### [EXCERPTED TEXT]
┄┄┄┄┄┄┄┄┄┄┄┄┄┄┄┄┄┄┄┄

Nor shall it ever be, I expect. Not as long as assumptions about the physical nature of the universe continue to remain as they have, from those ancient days, through the era of quantum mechanics. I'd wager consciousness is still a problem, unresolved, 150 years hence.
I do think that the work by Dr Donald Hoffman at UC Irvine is very interesting, at least in explaining how we are fundamentally wrong about consciousness and perception, because a real understanding of our environment can be demonstrated as evolutionary unfitness.
Re: Bullshit (Score:5, Interesting)
There is an alternative to the problem matter producing awareness: awareness might be an inherent property of matter. I don't imagine an atom or electron has a particularly sophisticated awareness, but if it has even the smallest fleck of "I am!" to build upon, then it fundamantally changes the nature of the questions we should be asking.
In that case the awareness of an organism need not be a is not a fundamentally new feature, but an emergent structure from the interactions of more primitive consciousnesses. Much as the life of an organism emerges from the structured functioning of the life of its cells. Or the wisdom of crowds (and insanity of mobs) emerges from the interaction of large groups of people.
Dubious. Very. (Score:3, Insightful)
And your evidence for this is?
Re: Bullshit (Score:4, Insightful)
It's not currently testable, but considering it's damn near impossible to test whether a fellow human is actually aware of anything that's not surprising. It's not a symptom of magical thinking, but rather of trying to find the source of something we have no reliable method of detecting in the first place. We're putting the cart miles in front of the horse.
And it's not at all a meaningless concept - it's a completely objective and deeply relevant one: either fundamental particles are conscious, or they're not. If they are, then that changes they way we should look for the source of our awareness - not for a mechanism that creates it, but for a path that allows it to emerge from lower levels. (presumably in a more sophisticated form)

┄┄┄┄┄┄┄┄┄┄┄┄┄┄┄┄┄┄┄┄

### [YOUR GOAL]
Copy the part of the consciousness discussion that opens with the words containing "Dubious. Very. (Score:3, Insightful)" and closes with "more sophisticated form)", and rename "horse" to "mule" along the way. Nothing here depends on the data, so it can be ignored.

### [DATA BELOW]
┄┄┄┄┄┄┄┄┄┄┄┄┄┄┄┄┄┄┄┄

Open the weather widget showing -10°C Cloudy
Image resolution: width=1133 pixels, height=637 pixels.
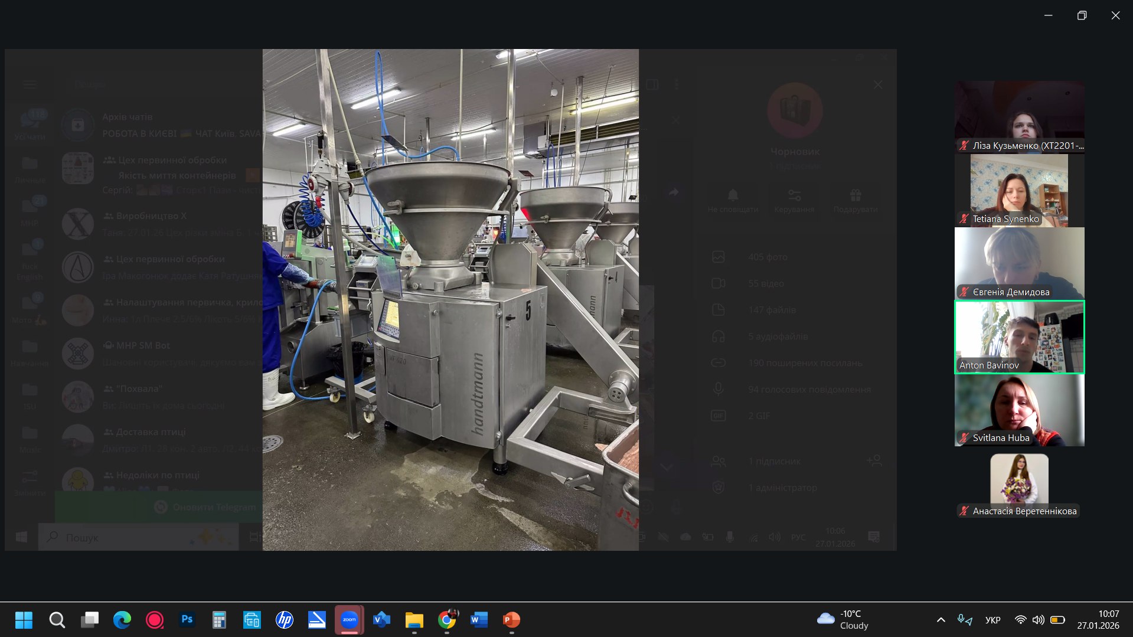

┄┄┄┄┄┄┄┄┄┄┄┄┄┄┄┄┄┄┄┄

### [WRITTEN SOLUTION]
Dubious. Very. (Score:3, Insightful)
And your evidence for this is?
Re: Bullshit (Score:4, Insightful)
It's not currently testable, but considering it's damn near impossible to test whether a fellow human is actually aware of anything that's not surprising. It's not a symptom of magical thinking, but rather of trying to find the source of something we have no reliable method of detecting in the first place. We're putting the cart miles in front of the mule.
And it's not at all a meaningless concept - it's a completely objective and deeply relevant one: either fundamental particles are conscious, or they're not. If they are, then that changes they way we should look for the source of our awareness - not for a mechanism that creates it, but for a path that allows it to emerge from lower levels. (presumably in a more sophisticated form)